Il valore del tempo, la gestione dell’errore e la possibilità di ricostruire un percorso professionale e personale. Sono stati questi i temi al centro del terzo appuntamento di ‘Free for music’, il laboratorio musicale ospitato all’interno del carcere di Monza.
L’iniziativa, promossa da Orangle Records con la supervisione socio-educativa di Paolo Piffer, ha visto la partecipazione dei rapper Jake La Furia ed Emis Killa, insieme alla conduttrice radiofonica Camilla Ghini. L’incontro segue quelli già avvenuti nei mesi scorsi con artisti come Lazza e Fedez.
Il confronto
La giornata si è divisa in due fasi. Nella prima, gli ospiti hanno dialogato con un gruppo di detenuti su concetti quali il giudizio sociale, la responsabilità individuale e il senso della libertà. Nella seconda parte, i partecipanti al laboratorio hanno fatto ascoltare i propri brani originali, ricevendo consigli tecnici e professionali dai tre ospiti.

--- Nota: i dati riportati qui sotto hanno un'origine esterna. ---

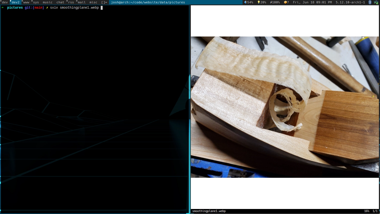Switch to the dev workspace tag
The image size is (380, 214).
(5, 2)

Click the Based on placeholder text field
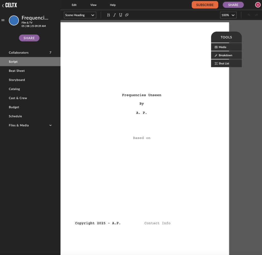click(x=141, y=138)
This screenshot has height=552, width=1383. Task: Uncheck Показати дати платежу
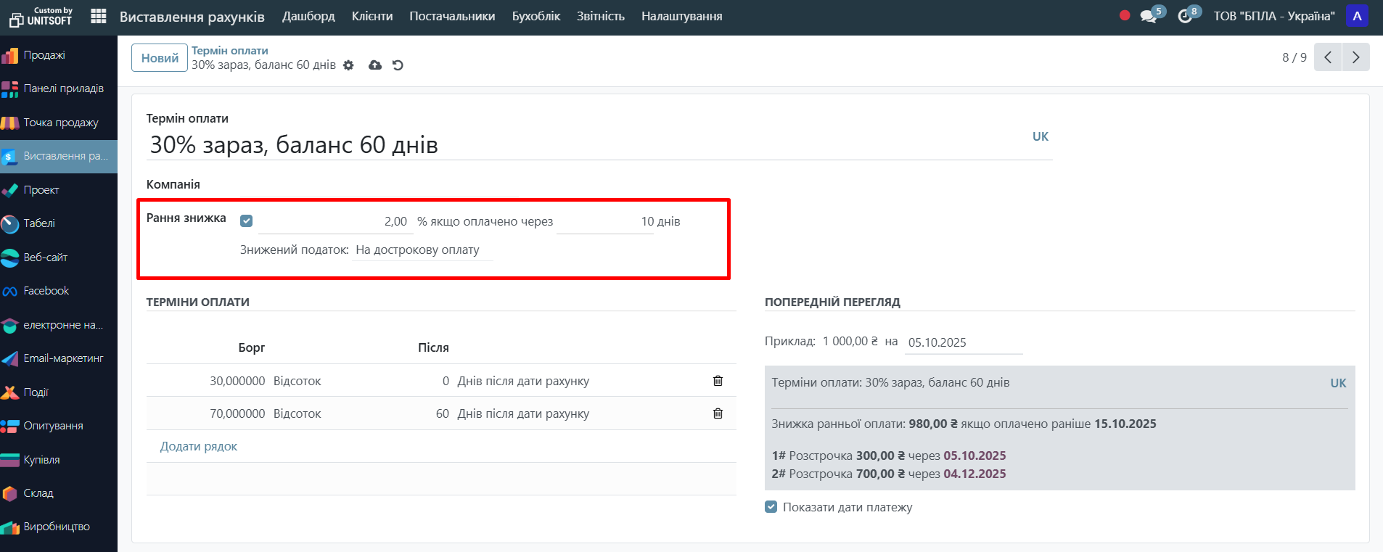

Tra i temi più discussi è emerso il rapporto tra errori e responsabilità. Durante l’incontro è stato più volte sottolineato come sbagliare faccia parte della vita, ma anche come il reinserimento nella società debba poter diventare un processo effettivo e non solo concettuale. In questo senso, il tempo trascorso in carcere può trasformarsi in uno spazio utile per acquisire e implementare competenze per il futuro.
“Leggete qualsiasi cosa – ha detto Jake La Furia -. Anche libri che all’inizio possono sembravi lontani da voi. La lettura apre la mente e può offrirvi idee e prospettive che non immaginate”. Alla domanda su cosa serva oggi a un artista per fare successo nella musica, il rapper milanese ha aggiunto: “Se fai musica pensando solo al successo hai già perso. La musica deve prima di tutto divertire chi la fa. Quando ti diverti davvero, questa cosa arriva anche a chi ti ascolta. Le persone devono identificarsi in quello che racconti, per questo è fondamentale parlare di quello che conosci, di quello che hai vissuto o che vivi davvero”.
Emis Killa, invece, è al suo terzo incontro con i partecipanti al laboratorio: “Nella vita tutti sbagliano, la differenza sta in cosa fai dopo. Gli errori non spariscono, ma possono diventare il punto da cui ripartire. L’importante è non smettere di lavorare su sé stessi e non convincersi che la propria storia sia già scritta”.
L’album
Il progetto ‘Free for music’ non si esaurisce nell’incontro formativo. Il prossimo 27 marzo 2026 verrà pubblicato ufficialmente l’album che raccoglie i brani scritti e interpretati dai detenuti del Sanquirico. L’obiettivo dell’iniziativa, supportata dalla direzione del carcere, dagli educatori e dalla Polizia Penitenziaria, è fornire ai detenuti competenze concrete per il reinserimento sociale. Il modello, coordinato dalla dottoressa Mariana Saccone e dal team pedagogico, è già oggetto di interesse da parte di altri istituti penitenziari.